[Stored entries]
>> Begin

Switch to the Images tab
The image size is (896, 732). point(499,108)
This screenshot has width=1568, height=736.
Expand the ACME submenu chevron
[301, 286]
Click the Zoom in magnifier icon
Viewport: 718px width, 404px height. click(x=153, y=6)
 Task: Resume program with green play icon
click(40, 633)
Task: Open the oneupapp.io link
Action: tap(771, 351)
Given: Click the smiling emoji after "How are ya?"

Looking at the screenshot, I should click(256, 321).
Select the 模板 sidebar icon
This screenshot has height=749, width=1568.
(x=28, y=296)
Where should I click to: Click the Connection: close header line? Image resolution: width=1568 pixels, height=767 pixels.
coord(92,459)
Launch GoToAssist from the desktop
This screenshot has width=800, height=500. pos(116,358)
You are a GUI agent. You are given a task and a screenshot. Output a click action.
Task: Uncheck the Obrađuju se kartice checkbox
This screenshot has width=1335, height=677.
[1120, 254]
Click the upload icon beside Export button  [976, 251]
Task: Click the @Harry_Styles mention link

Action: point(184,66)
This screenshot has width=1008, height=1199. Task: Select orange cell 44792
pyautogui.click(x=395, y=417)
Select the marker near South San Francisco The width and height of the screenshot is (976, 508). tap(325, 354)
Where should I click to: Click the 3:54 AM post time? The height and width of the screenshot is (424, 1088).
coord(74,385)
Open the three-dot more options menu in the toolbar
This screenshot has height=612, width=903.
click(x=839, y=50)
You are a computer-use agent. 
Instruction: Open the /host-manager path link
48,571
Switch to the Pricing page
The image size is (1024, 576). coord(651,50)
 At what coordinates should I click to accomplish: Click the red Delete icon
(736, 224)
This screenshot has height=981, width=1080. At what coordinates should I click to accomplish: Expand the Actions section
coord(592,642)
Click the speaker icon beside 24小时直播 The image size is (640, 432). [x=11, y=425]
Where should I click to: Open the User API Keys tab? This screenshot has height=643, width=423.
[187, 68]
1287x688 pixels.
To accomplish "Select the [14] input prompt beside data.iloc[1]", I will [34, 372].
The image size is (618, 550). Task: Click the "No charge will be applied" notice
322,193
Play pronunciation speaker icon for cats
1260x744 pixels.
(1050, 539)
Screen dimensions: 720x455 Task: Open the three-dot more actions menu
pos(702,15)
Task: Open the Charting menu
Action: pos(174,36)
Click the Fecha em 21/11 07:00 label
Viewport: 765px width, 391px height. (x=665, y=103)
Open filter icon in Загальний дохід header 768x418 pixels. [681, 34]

>> End

▶ Aim:
Convert every line of the records above into a JSON list of strings, one string per line, skipping blank lines.

▶ Response to this exercise:
[
  "Switch to the Images tab",
  "The image size is (896, 732). point(499,108)",
  "This screenshot has width=1568, height=736.",
  "Expand the ACME submenu chevron",
  "[301, 286]",
  "Click the Zoom in magnifier icon",
  "Viewport: 718px width, 404px height. click(x=153, y=6)",
  " Task: Resume program with green play icon",
  "click(40, 633)",
  "Task: Open the oneupapp.io link",
  "Action: tap(771, 351)",
  "Given: Click the smiling emoji after \"How are ya?\"",
  "Looking at the screenshot, I should click(256, 321).",
  "Select the 模板 sidebar icon",
  "This screenshot has height=749, width=1568.",
  "(x=28, y=296)",
  "Where should I click to: Click the Connection: close header line? Image resolution: width=1568 pixels, height=767 pixels.",
  "coord(92,459)",
  "Launch GoToAssist from the desktop",
  "This screenshot has width=800, height=500. pos(116,358)",
  "You are a GUI agent. You are given a task and a screenshot. Output a click action.",
  "Task: Uncheck the Obrađuju se kartice checkbox",
  "This screenshot has width=1335, height=677.",
  "[1120, 254]",
  "Click the upload icon beside Export button  [976, 251]",
  "Task: Click the @Harry_Styles mention link",
  "Action: point(184,66)",
  "This screenshot has width=1008, height=1199. Task: Select orange cell 44792",
  "pyautogui.click(x=395, y=417)",
  "Select the marker near South San Francisco The width and height of the screenshot is (976, 508). tap(325, 354)",
  "Where should I click to: Click the 3:54 AM post time? The height and width of the screenshot is (424, 1088).",
  "coord(74,385)",
  "Open the three-dot more options menu in the toolbar",
  "This screenshot has height=612, width=903.",
  "click(x=839, y=50)",
  "You are a computer-use agent. ",
  "Instruction: Open the /host-manager path link",
  "48,571",
  "Switch to the Pricing page",
  "The image size is (1024, 576). coord(651,50)",
  " At what coordinates should I click to accomplish: Click the red Delete icon",
  "(736, 224)",
  "This screenshot has height=981, width=1080. At what coordinates should I click to accomplish: Expand the Actions section",
  "coord(592,642)",
  "Click the speaker icon beside 24小时直播 The image size is (640, 432). [x=11, y=425]",
  "Where should I click to: Open the User API Keys tab? This screenshot has height=643, width=423.",
  "[187, 68]",
  "1287x688 pixels.",
  "To accomplish \"Select the [14] input prompt beside data.iloc[1]\", I will [34, 372].",
  "The image size is (618, 550). Task: Click the \"No charge will be applied\" notice",
  "322,193",
  "Play pronunciation speaker icon for cats",
  "1260x744 pixels.",
  "(1050, 539)",
  "Screen dimensions: 720x455 Task: Open the three-dot more actions menu",
  "pos(702,15)",
  "Task: Open the Charting menu",
  "Action: pos(174,36)",
  "Click the Fecha em 21/11 07:00 label",
  "Viewport: 765px width, 391px height. (x=665, y=103)",
  "Open filter icon in Загальний дохід header 768x418 pixels. [681, 34]"
]